▸ **Data excerpts**
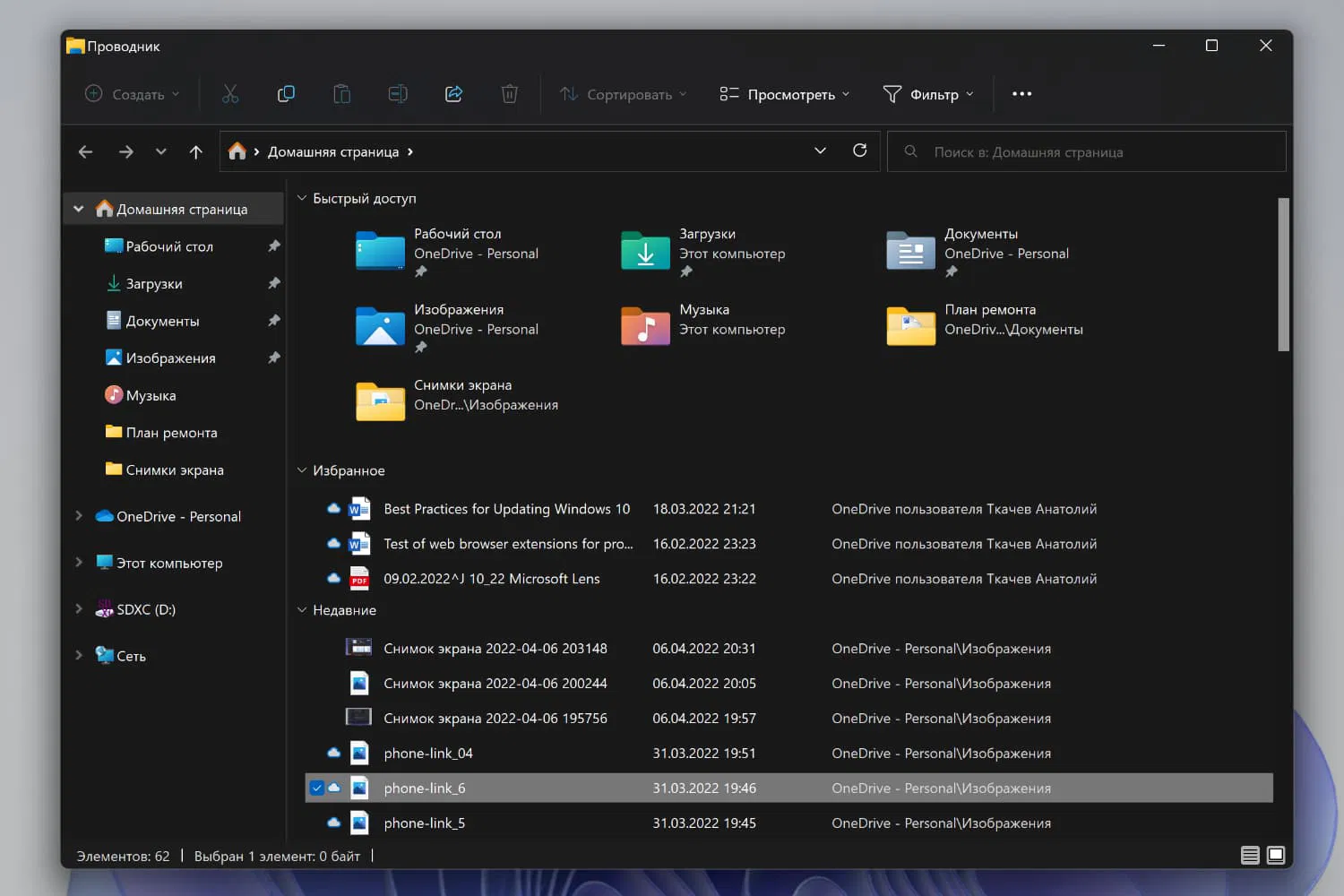Go up one folder level arrow
Image resolution: width=1344 pixels, height=896 pixels.
[195, 151]
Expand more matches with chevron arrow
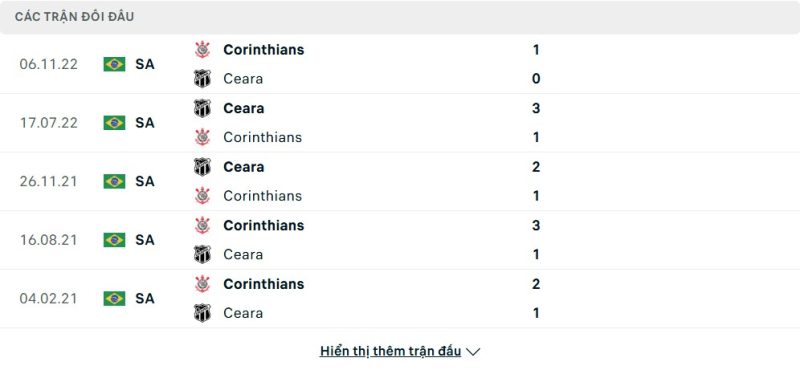Screen dimensions: 800x374 [x=473, y=352]
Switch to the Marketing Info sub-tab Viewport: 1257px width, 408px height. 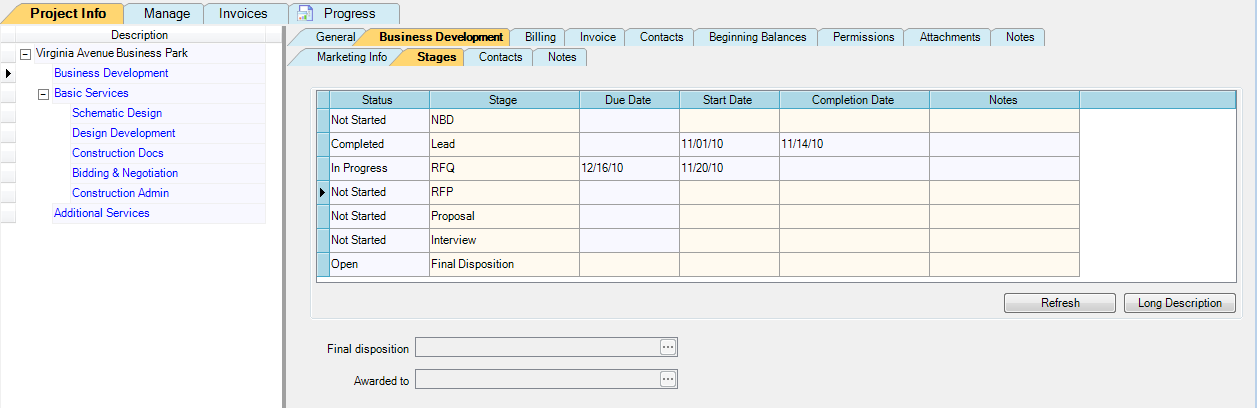coord(351,57)
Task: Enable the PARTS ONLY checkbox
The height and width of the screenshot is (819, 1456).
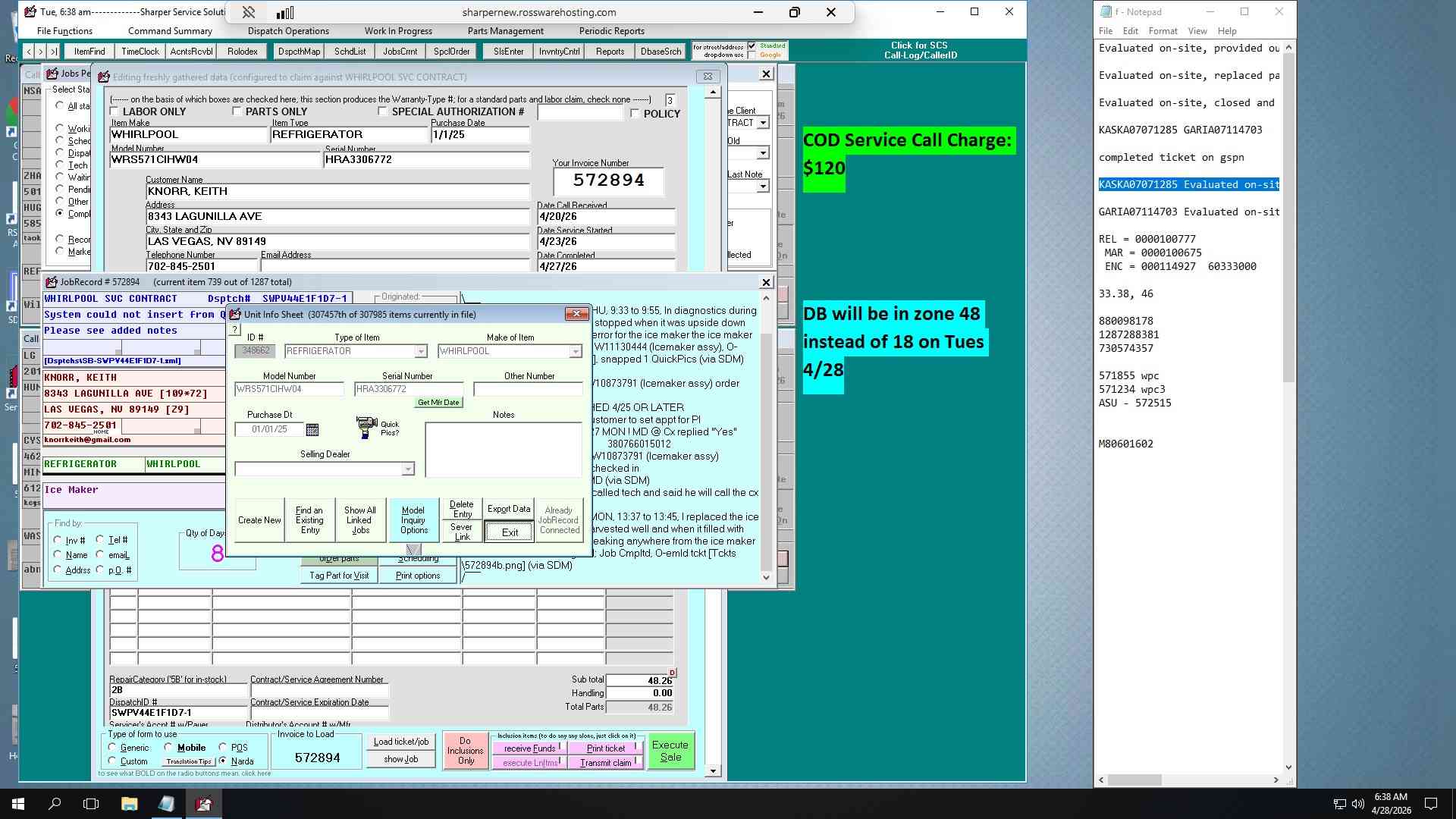Action: pyautogui.click(x=237, y=111)
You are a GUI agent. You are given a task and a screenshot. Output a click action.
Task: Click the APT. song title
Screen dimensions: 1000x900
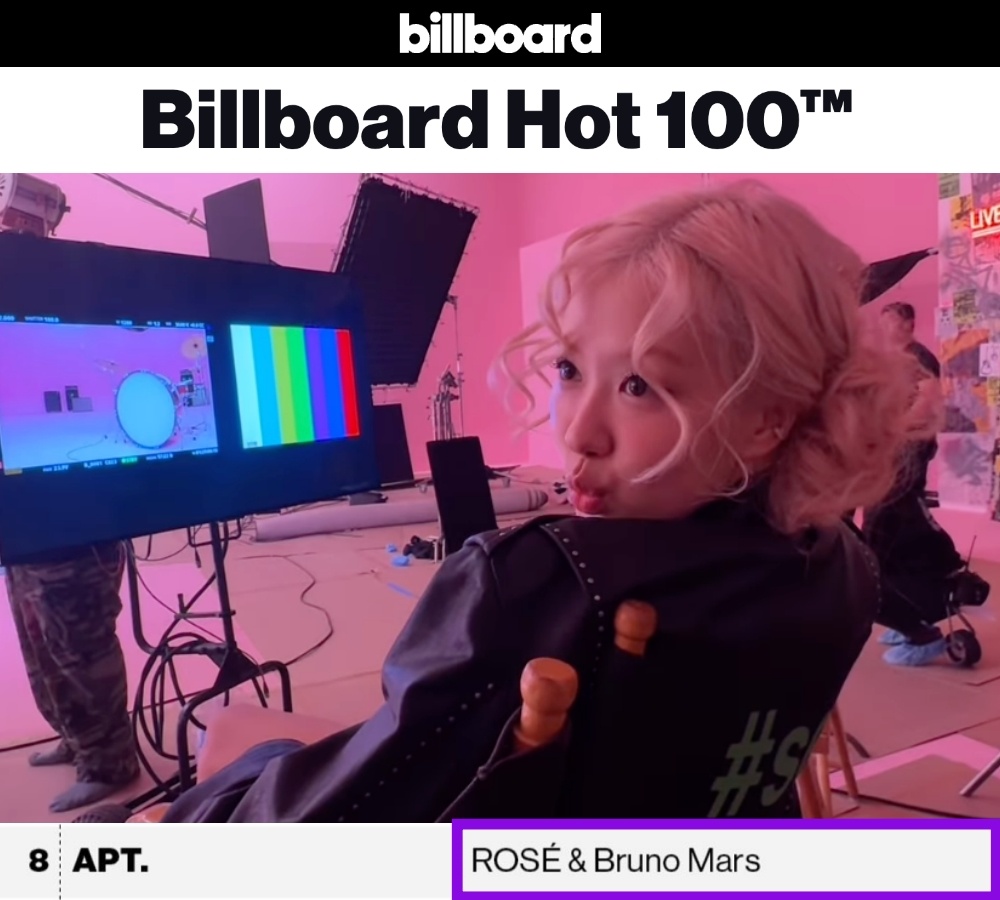111,860
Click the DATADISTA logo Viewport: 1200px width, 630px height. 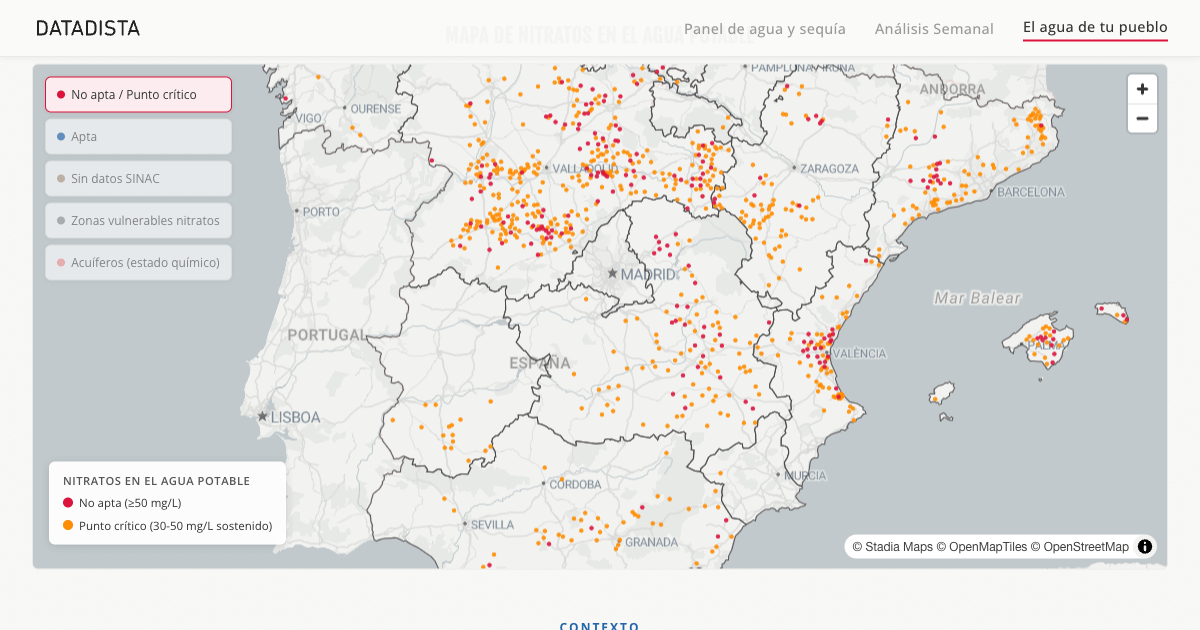[x=88, y=28]
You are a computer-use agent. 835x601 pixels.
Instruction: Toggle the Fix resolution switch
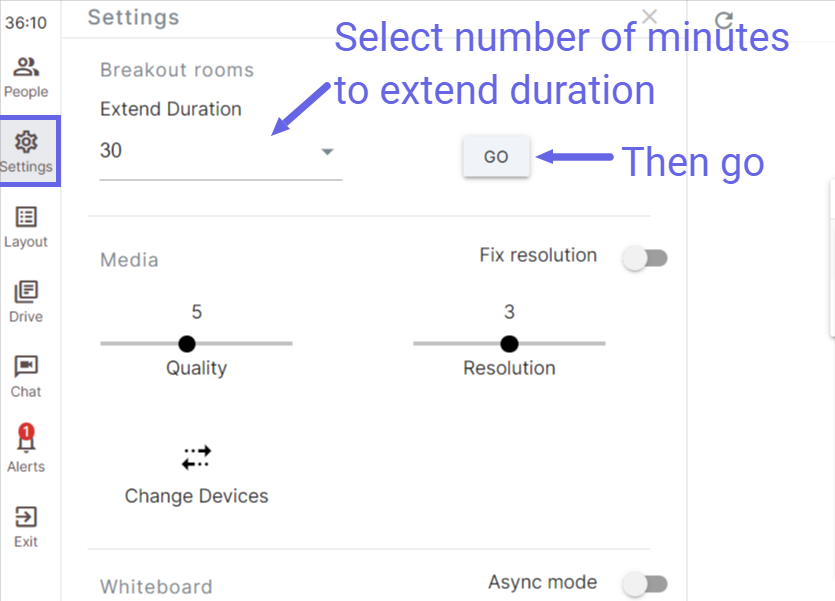(x=645, y=258)
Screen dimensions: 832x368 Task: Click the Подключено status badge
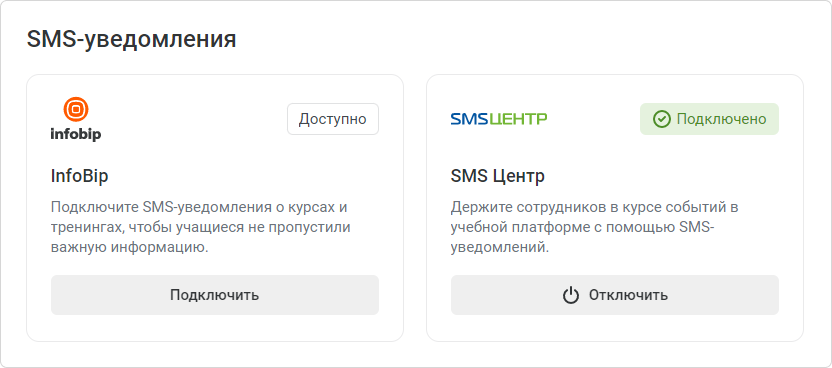[709, 119]
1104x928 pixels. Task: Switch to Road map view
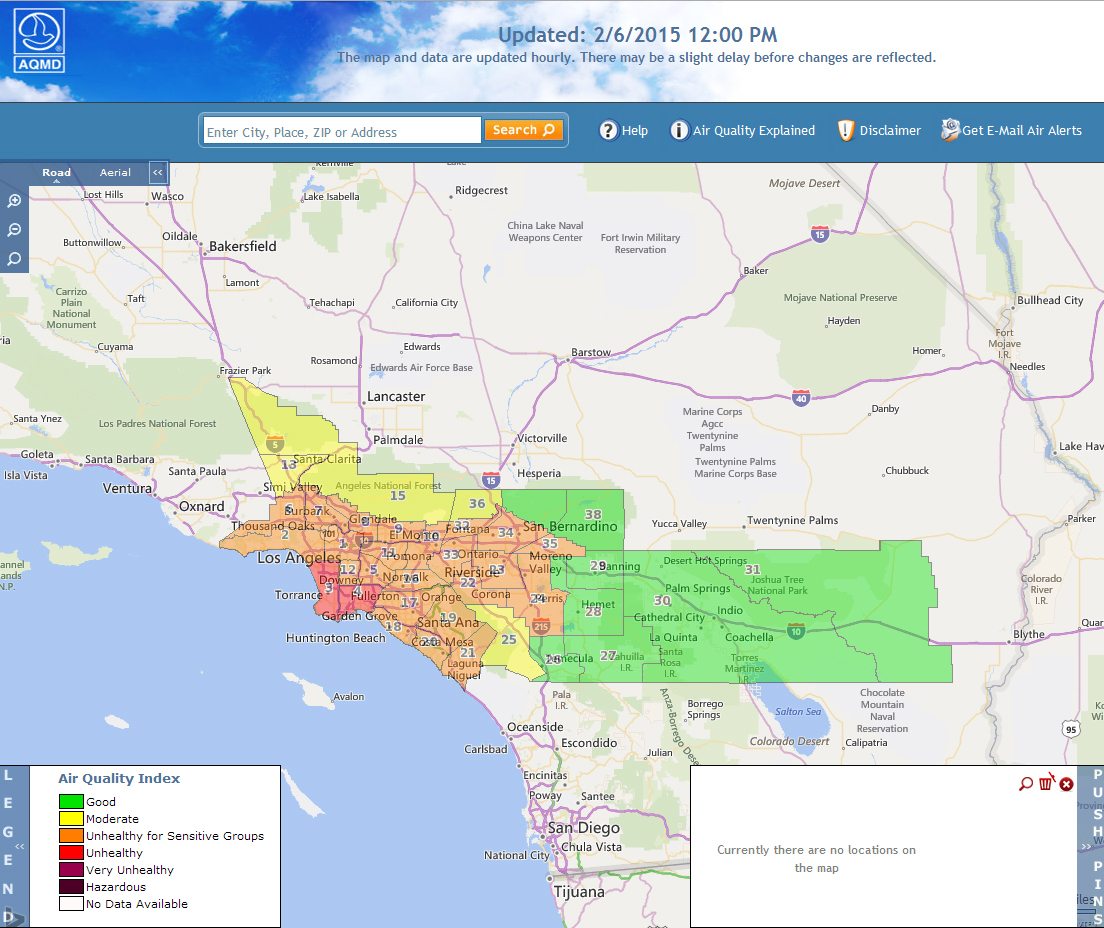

▸ **To do**
Each line from the one bearing "You are a computer-use agent. 835x601 pixels." through the final line of the records is to be copied exactly, and no pictures are to be included.

▸ **Output of the task**
You are a computer-use agent. 835x601 pixels.
Instruction: Toggle the Fix resolution switch
(x=645, y=258)
Screen dimensions: 832x368 Task: Click the Подключено status badge
[709, 119]
1104x928 pixels. Task: Switch to Road map view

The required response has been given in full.